12月に「渋谷1secシリーズ」の追加の撮影を再開した。とはいっても、このシリーズは、歩きながら行き当たりばったりで撮りまくるスタイルではない。日が出ている間は渋谷駅回りをうろうろして、撮りたいポジションを探し、ベストな撮影時間の見当をつけるといった感じかな、ところスタイルとしては。

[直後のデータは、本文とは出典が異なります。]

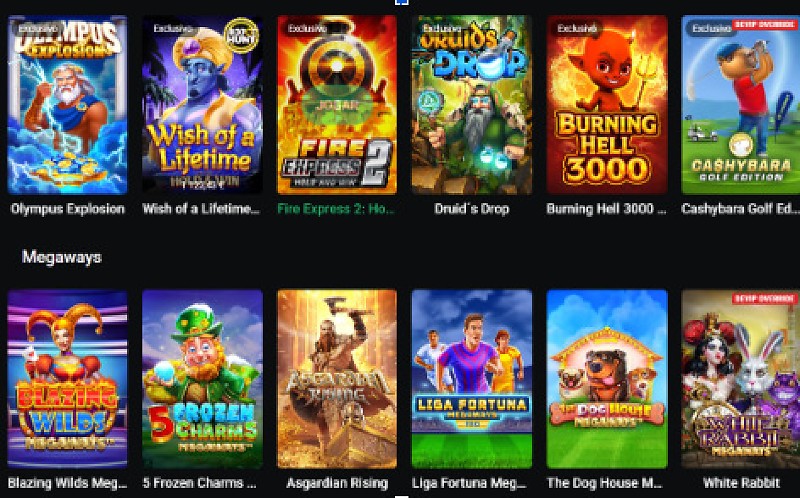Viewport: 800px width, 498px height.
Task: Click the red banner on White Rabbit tile
Action: (765, 299)
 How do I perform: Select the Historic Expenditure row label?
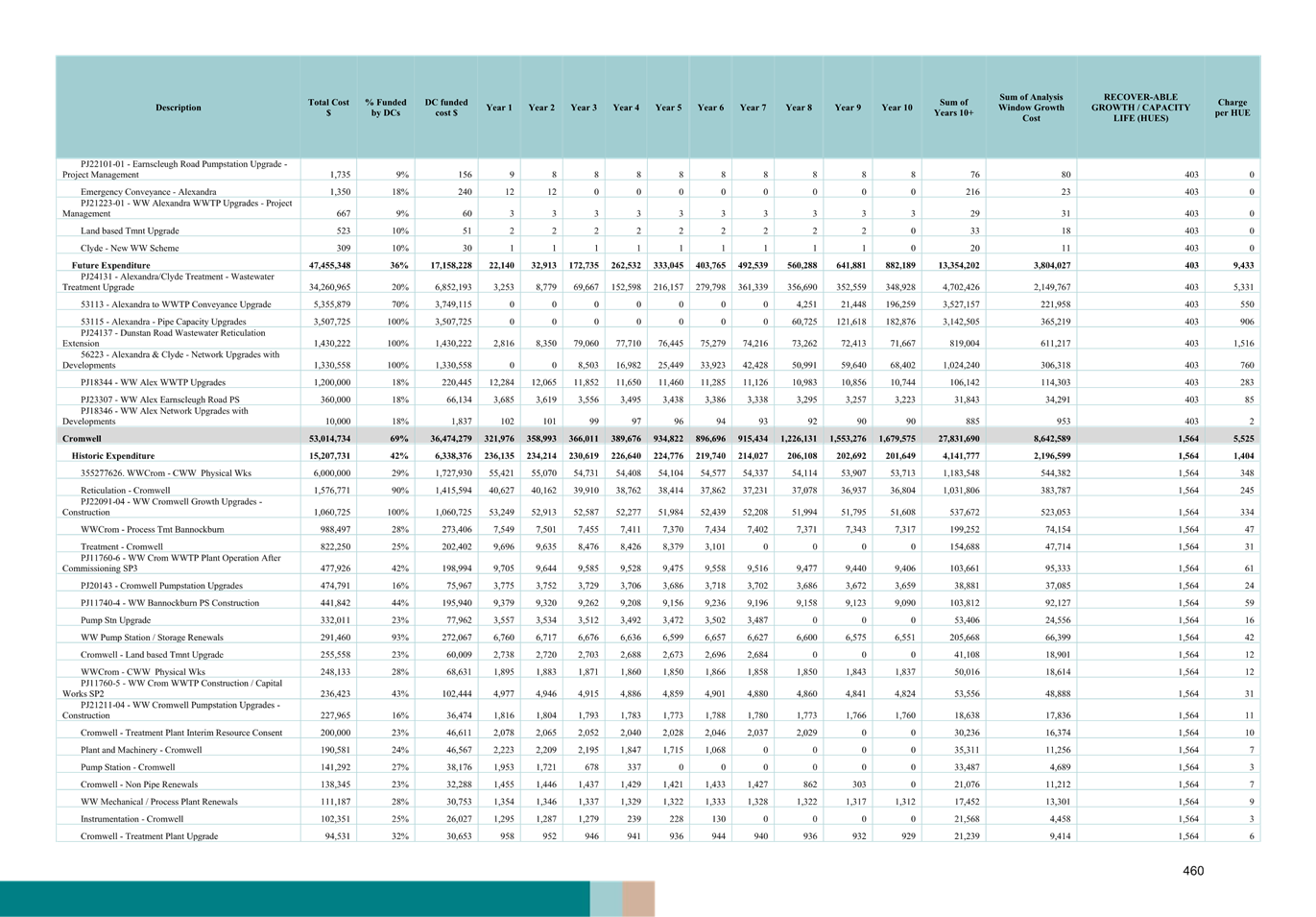pos(115,455)
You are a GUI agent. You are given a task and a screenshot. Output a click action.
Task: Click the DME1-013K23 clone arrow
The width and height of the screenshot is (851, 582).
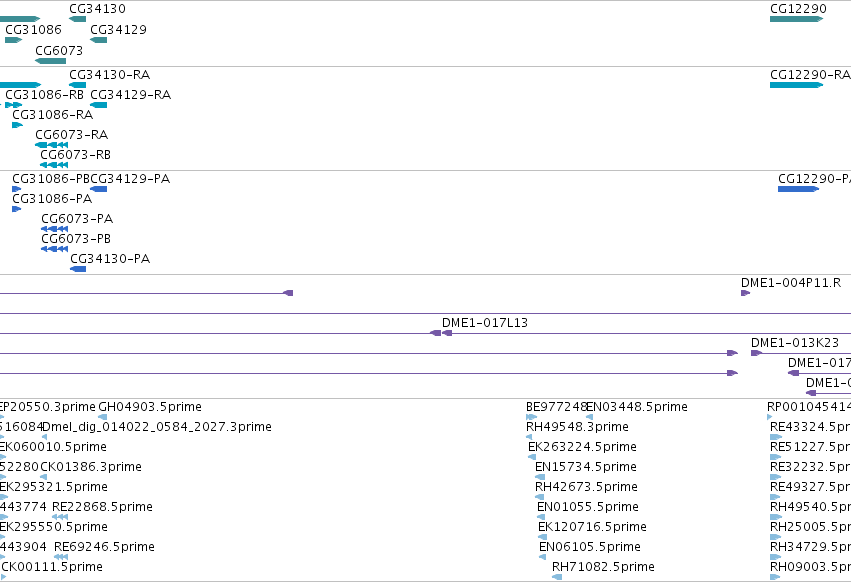(756, 353)
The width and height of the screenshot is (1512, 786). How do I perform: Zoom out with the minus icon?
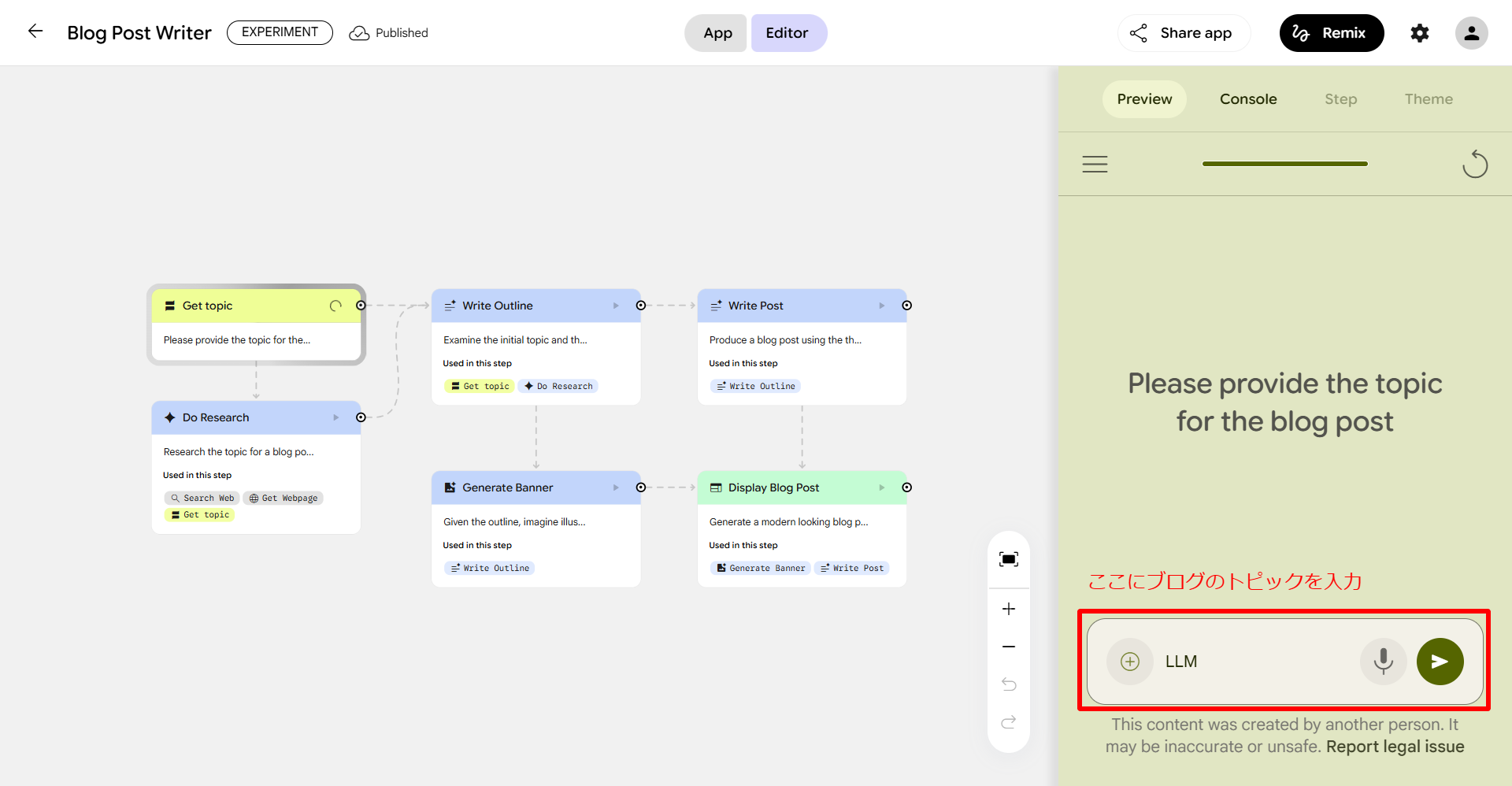coord(1008,647)
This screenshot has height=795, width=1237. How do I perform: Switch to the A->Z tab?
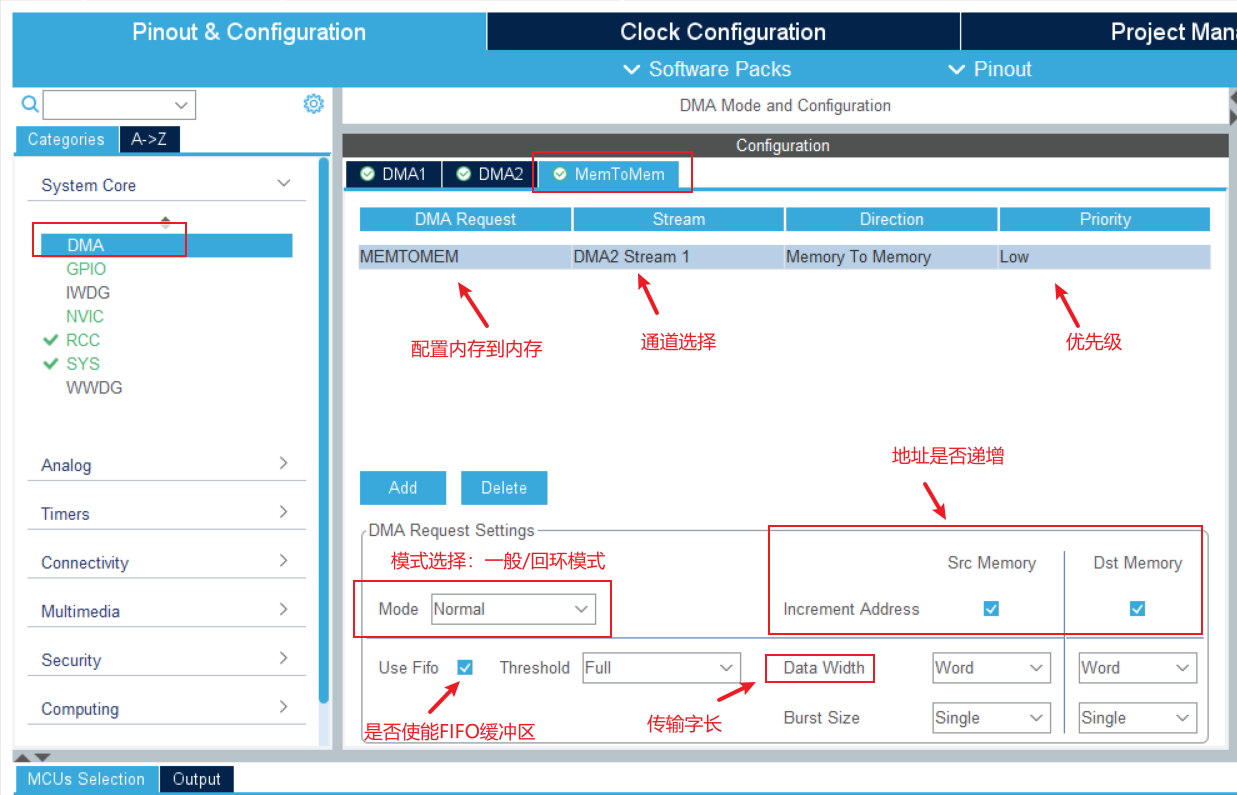tap(149, 140)
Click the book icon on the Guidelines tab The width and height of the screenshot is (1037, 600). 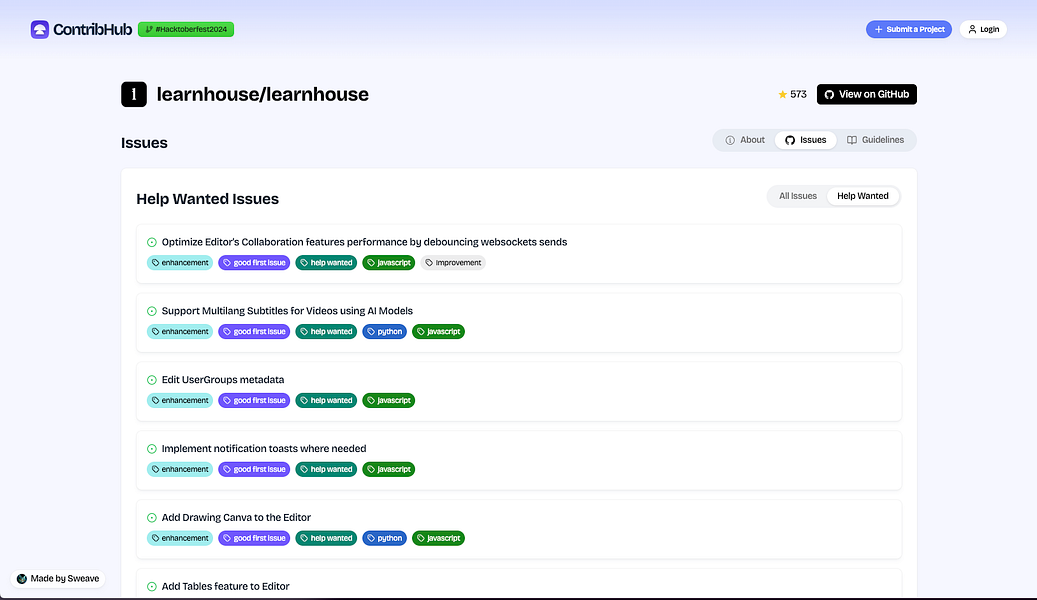(x=853, y=140)
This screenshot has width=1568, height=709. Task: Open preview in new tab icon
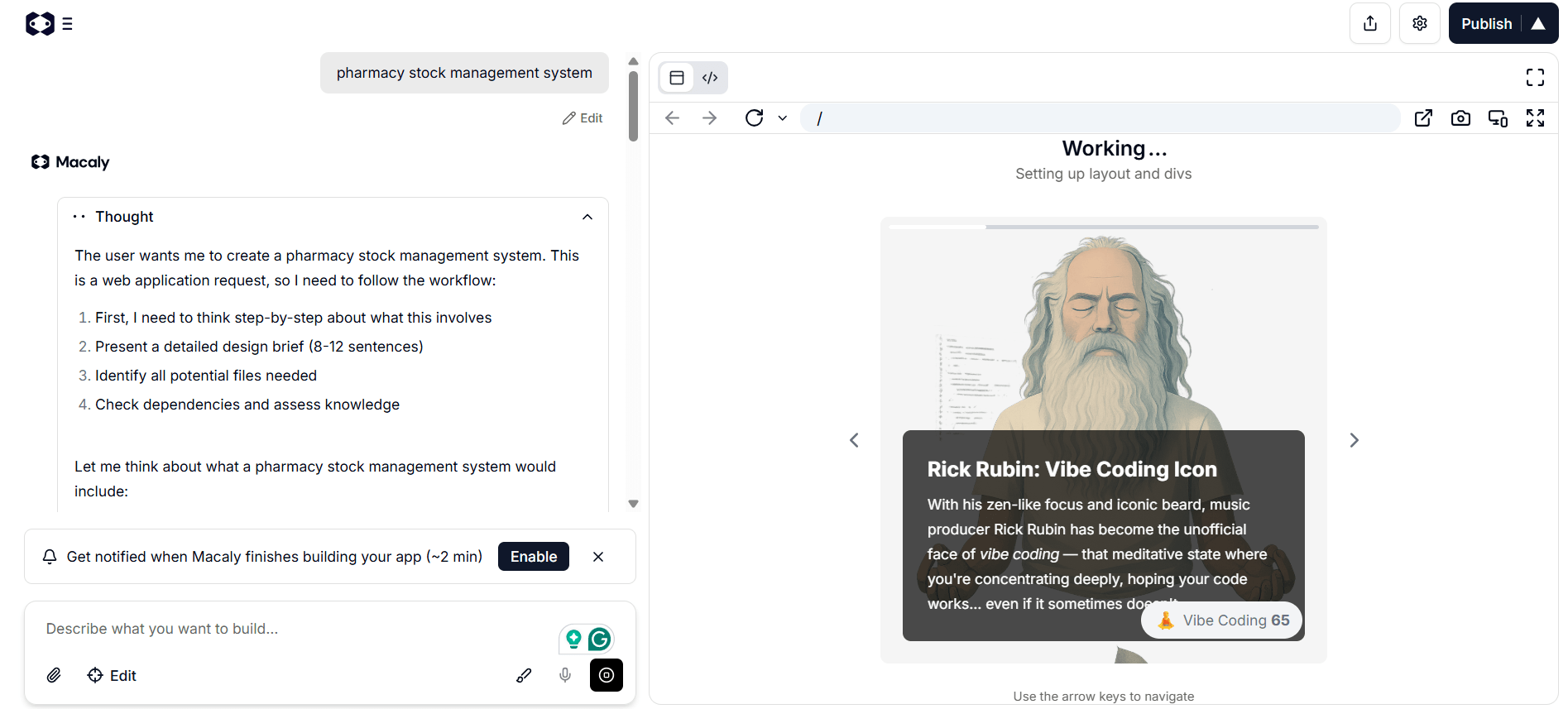[1423, 118]
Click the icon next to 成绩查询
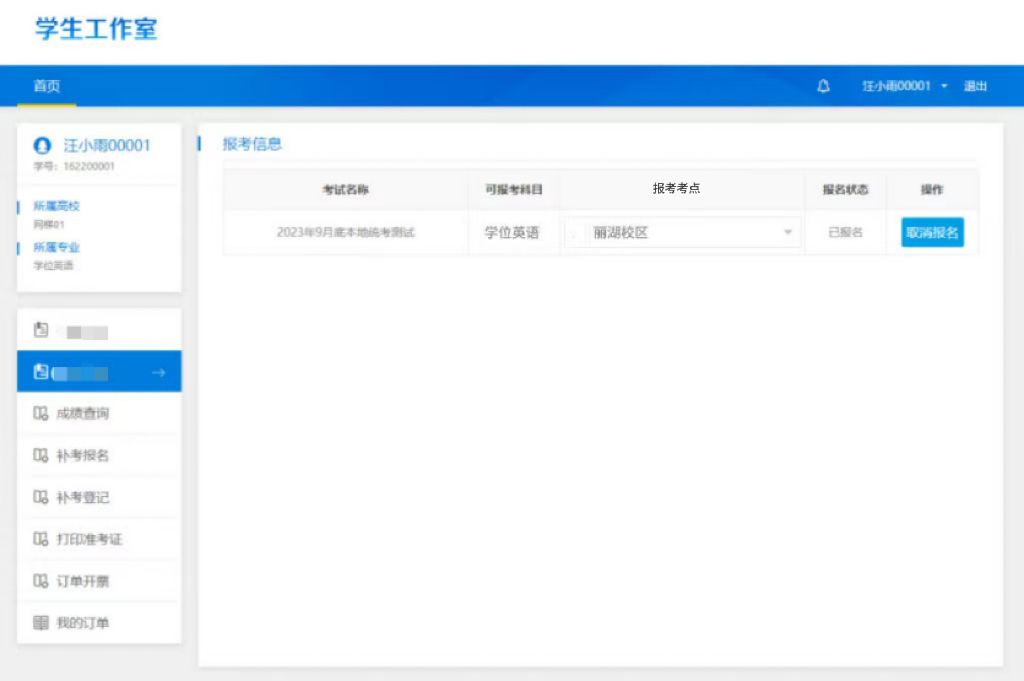This screenshot has width=1024, height=681. point(41,413)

渋谷に繰り出すのは朝だったり、昼だったりするんだけど、冬の日差しは弱く感じるからNDフィルターもいつも8番(3絞り暗くなる。いいかえれば1/60秒で絞りが11だったのが、それをつけると1/8秒で絞り11にすることができる)だったが、4番(2絞り分暗くなるやつ。1/30秒で絞りが11だったのが、それをつけると1/8秒で絞り11にすることができる)に変えた。

実際撮ってみると、晴天で一番明るい時間だと、意外に暗くない。冬だからもっと暗いだろうと思っていたので、ちょっと不思議な気分になった。この12月の撮影は、ポイントと時間がはっきりしてる事もあるけど、慣れて来たせいなのか、出動した日は一日2カットずつは物にできたので気分がよかった。

今回の撮影で、同じ場所でも、季節によって光はずいぶん違うんだなーと改めて実感した。ビルの窓や壁に反射する太陽光がどんどん変わって行き、4〜5日経つとまったく同じ時間に行っても全然おもしろくなかったりとか。すべてのポイントで旬といえる日数が少なくて、せかされるように撮った感じですね。HPにアップしてあるので、ぜひ見て下さい。



●対照的だった写真雑誌の対応

ひとまず順調に進んでいる撮影に対し、ヨーロッパとのやりとりはもの凄く大変。特に、ギャラリーの人達はマガジンや広告の人達と時間の流れが違うようで、ひと月やふた月のズレはあたりまえなのかなと思った。

イタリアのwavephotogalleryから、やっと連絡が来た。これは正式な依頼で、9月に個展が決まった。何日から始まるかはまだ調整してるらしい。オランダのフォトアート誌「Eyemazing」では、14ページにわたる特集も決まった。こちらはメールに対するレスポンスが本当に早くて、ストレスはない。パリの有名なギャラリーもやっと連絡はきたけれど、まだまだ時間がかかりそうだ。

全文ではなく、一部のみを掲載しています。